◆ DO THIS ◆
Copy the records verbatim from the line containing "The height and width of the screenshot is (812, 1497)." through the line containing "coord(158,328)", including both of those lines.

◆ RECORDS SUPPLIED ◆
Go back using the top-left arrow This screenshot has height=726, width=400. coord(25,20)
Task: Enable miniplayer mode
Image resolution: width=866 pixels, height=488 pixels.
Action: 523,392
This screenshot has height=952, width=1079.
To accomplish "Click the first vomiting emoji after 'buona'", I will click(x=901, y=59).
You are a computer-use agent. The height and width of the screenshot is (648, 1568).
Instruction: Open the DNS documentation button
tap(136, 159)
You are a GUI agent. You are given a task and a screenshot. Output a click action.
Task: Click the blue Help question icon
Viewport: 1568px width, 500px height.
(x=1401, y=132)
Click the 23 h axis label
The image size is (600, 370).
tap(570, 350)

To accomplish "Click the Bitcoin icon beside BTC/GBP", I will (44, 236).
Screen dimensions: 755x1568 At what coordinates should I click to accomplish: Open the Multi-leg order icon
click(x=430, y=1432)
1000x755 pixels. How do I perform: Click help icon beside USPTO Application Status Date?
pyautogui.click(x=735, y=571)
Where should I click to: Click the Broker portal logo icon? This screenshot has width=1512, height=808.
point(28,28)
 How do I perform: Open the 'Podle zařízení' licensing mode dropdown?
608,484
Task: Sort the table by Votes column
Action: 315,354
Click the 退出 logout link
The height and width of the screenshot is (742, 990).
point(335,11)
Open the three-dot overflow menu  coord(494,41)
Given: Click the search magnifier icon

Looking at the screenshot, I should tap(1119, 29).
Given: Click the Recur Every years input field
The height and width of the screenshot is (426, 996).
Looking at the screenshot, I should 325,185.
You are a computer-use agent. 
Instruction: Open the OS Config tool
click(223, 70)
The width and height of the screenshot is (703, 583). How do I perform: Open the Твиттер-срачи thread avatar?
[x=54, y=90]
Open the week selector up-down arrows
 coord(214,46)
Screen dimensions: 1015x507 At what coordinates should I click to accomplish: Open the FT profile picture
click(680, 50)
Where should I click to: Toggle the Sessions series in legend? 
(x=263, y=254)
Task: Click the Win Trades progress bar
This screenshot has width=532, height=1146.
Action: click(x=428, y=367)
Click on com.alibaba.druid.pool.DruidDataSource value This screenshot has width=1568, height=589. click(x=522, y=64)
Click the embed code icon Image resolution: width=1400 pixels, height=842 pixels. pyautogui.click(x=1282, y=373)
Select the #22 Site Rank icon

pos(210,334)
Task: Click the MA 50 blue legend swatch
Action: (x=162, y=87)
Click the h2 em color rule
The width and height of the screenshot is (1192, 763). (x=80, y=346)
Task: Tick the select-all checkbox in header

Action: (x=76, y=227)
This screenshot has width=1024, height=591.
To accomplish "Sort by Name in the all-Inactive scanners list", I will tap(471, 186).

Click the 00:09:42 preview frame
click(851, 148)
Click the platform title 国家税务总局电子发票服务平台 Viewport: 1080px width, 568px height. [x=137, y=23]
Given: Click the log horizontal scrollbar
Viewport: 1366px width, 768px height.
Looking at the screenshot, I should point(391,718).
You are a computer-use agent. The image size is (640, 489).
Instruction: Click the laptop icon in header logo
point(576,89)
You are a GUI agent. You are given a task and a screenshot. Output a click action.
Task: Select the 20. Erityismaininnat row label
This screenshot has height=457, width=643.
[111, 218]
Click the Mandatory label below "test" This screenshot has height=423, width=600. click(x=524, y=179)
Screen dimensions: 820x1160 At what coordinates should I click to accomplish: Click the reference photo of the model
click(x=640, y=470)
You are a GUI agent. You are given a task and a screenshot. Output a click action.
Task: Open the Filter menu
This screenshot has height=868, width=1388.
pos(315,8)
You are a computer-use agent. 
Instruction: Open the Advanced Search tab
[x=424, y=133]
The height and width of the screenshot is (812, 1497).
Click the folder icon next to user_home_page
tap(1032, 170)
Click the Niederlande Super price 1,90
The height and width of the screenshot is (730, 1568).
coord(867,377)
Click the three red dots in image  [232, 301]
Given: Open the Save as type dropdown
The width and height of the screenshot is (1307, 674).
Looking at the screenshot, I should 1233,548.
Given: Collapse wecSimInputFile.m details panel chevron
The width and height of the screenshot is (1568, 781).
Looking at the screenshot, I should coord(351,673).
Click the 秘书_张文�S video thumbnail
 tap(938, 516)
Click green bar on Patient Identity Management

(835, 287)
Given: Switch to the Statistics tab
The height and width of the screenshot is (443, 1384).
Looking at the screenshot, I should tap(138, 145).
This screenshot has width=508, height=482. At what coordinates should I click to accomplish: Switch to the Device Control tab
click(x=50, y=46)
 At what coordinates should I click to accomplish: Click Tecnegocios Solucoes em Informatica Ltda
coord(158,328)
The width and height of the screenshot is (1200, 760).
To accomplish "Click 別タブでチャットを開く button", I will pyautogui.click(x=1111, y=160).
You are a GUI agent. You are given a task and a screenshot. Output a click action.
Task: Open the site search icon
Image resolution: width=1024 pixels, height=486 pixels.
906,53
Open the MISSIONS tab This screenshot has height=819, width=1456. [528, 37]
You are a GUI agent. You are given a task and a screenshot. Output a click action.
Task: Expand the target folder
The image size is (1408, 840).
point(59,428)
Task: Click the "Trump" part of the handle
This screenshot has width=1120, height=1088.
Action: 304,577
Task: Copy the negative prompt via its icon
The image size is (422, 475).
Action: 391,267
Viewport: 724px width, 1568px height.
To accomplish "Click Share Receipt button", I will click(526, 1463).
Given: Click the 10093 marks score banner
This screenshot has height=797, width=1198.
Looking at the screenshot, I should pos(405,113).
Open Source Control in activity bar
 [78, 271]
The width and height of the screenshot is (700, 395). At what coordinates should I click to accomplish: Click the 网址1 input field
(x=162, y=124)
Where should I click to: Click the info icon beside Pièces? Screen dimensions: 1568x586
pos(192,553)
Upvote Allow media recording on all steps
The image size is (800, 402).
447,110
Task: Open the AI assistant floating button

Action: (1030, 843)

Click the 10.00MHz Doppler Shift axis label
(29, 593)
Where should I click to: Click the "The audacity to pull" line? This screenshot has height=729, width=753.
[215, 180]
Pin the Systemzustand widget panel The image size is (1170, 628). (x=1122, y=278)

◆ ANSWER FOR THE TASK ◆
The height and width of the screenshot is (812, 1497).
Click the folder icon next to user_home_page
tap(1032, 170)
Click the Niederlande Super price 1,90
The height and width of the screenshot is (730, 1568).
coord(867,377)
Click the three red dots in image  [232, 301]
Given: Open the Save as type dropdown
The width and height of the screenshot is (1307, 674).
Looking at the screenshot, I should 1233,548.
Given: Collapse wecSimInputFile.m details panel chevron
The width and height of the screenshot is (1568, 781).
Looking at the screenshot, I should coord(351,673).
Click the 秘书_张文�S video thumbnail
 tap(938, 516)
Click green bar on Patient Identity Management

(835, 287)
Given: Switch to the Statistics tab
The height and width of the screenshot is (443, 1384).
Looking at the screenshot, I should tap(138, 145).
This screenshot has width=508, height=482. At what coordinates should I click to accomplish: Switch to the Device Control tab
click(x=50, y=46)
 At what coordinates should I click to accomplish: Click Tecnegocios Solucoes em Informatica Ltda
coord(158,328)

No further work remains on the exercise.